House Oversight Committee Chairman (and would-be Speaker) Jason Chaffetz
admitted that his probe into the finances of Planned Parenthood turned up zilch.
"Did I look at the finances and have a hearing specifically as to the revenue portion and how they spend? Yes. Was there any wrongdoing? I didn't find any," he said during a Judiciary Committee hearing on the family planning provider.
Chaffetz, a candidate for House speaker, grilled Planned Parenthood president Cecile Richards during a five-hour hearing last week. He questioned her salary, asked about the organization's expenses and revenues, and pressed Richards on why the group had revenue of $127 million last year if it's a nonprofit. (Nonprofits put their revenues back into their programs.)
But after all that, he concluded that Planned Parenthood isn't doing anything sketchy with its money. "Did we find any wrongdoing? The answer was no," Chaffetz said.

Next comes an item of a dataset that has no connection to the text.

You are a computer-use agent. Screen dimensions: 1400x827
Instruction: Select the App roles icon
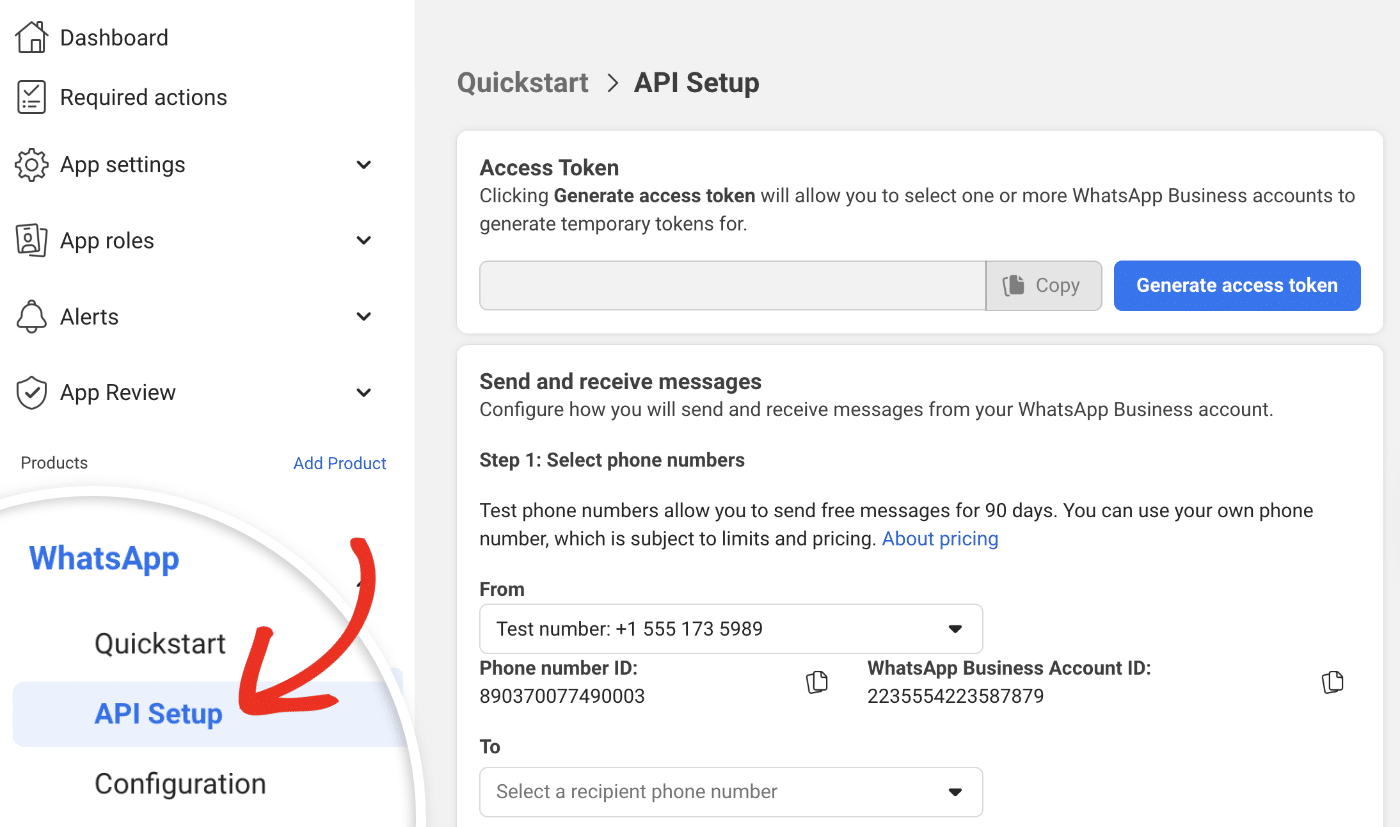(31, 240)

So does that mean Chaffetz is giving up on investigating Planned Parenthood and
how they are using federal funds, which is supposedly what all this is supposed to be about? Of course not! "I think there will continue to be investigations," he said. But, remember,
this isn't about politics.
No, they just need to make sure that there's nothing fishy going on with taxpayer dollars at Planned Parenthood. And every time they find out that there isn't, they have to double-down on the investigating. In fact, they have to keep investigating that—even without evidence—until November 2016. But it's not politics.